Written by Aly - Community Success Director
Updated 1 year ago

The thought of filing your own taxes can be intimidating, which is why there are many companies out there to help with this. However, not all companies are reputable and many actually will charge a large fee (more than you might get as a return!) for submitting. We definitely recommend that you avoid these! 

Employers should send out T4s in January or February, and you can file your tax return from March 1st to April 31st. Make sure that your employer has an up to date address and if you are keen to submit a tax return, you can also contact your employer to request your T4. As it is not mandatory to file a return, your employer may not do this automatically. 
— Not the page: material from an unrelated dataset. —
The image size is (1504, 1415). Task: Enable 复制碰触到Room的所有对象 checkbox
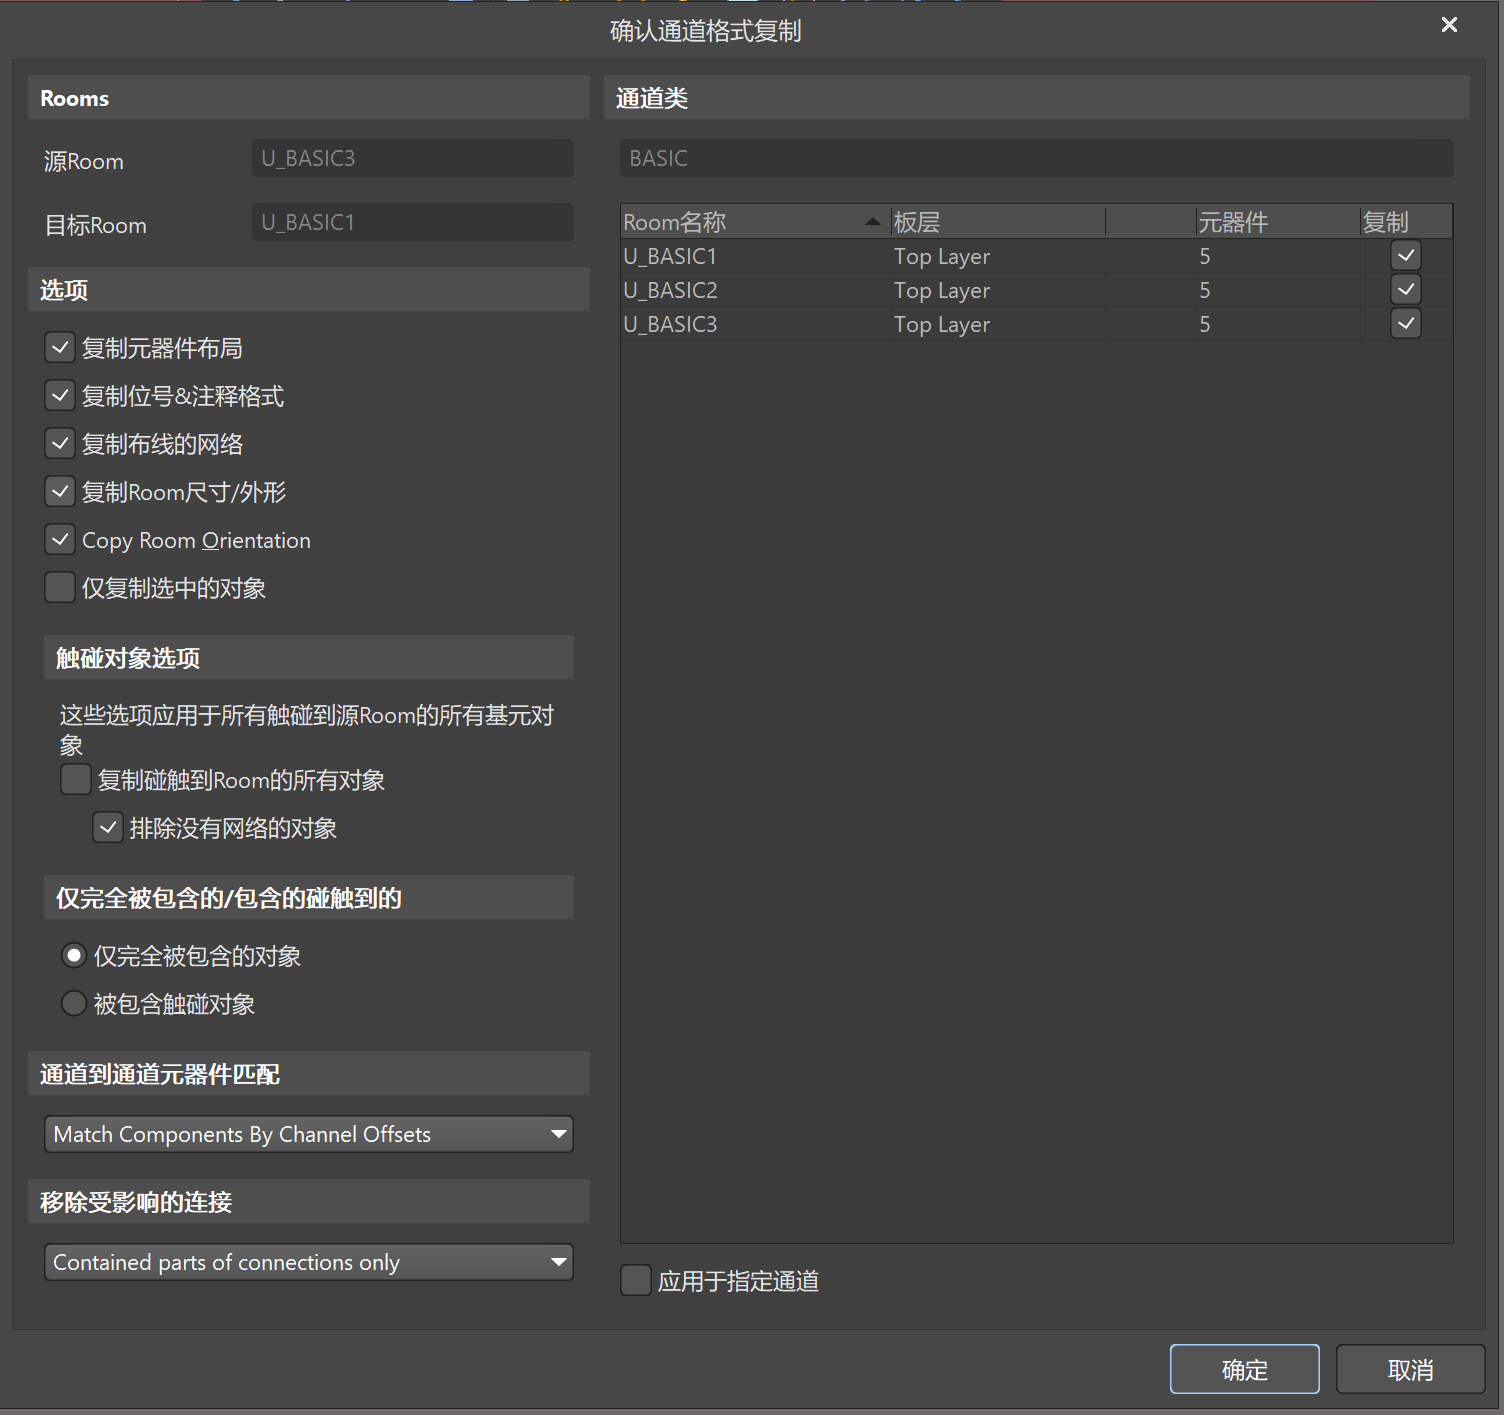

If you are filing taxes for just one employer, you will only have one T4 which should make things more straightforward. You're basically just inputting information from your T4 into the specific fields. It's unlikely that you'll be claiming any additional amounts such as charitable donations, transit or educational expenses.

If this is the first time you’re filing your taxes in Canada, you must submit your tax return via mail – you cannot submit this online through NETFILE (but you can in future years!). NETFILE is the Canada Revenue Agency's online tax service.

You can use TurboTax for free and once you fill in the information from your T4, it will generate the forms that you need to send to the Canadian Revenue Agency for you.

You can also fill out the tax form yourself, and you can find it on the Canadian Government website

For tax purposes, you are considered a non-resident as long as your stay in Canada was less than 183 days, and you normally live outside of Canada. Once your forms are completed, they must be sent, along with your original T4, to the CRA. Where you send the forms depends on your country of residence. You can find more information here.

Finally, you are not required to file a tax return! So if you feel like it is not worth it, you are under no obligation to do this. If the only deductions you were subject to was Canada Pension Plan (CPP) and Employment Insurance (EI), you would most likely not receive anything back anyway.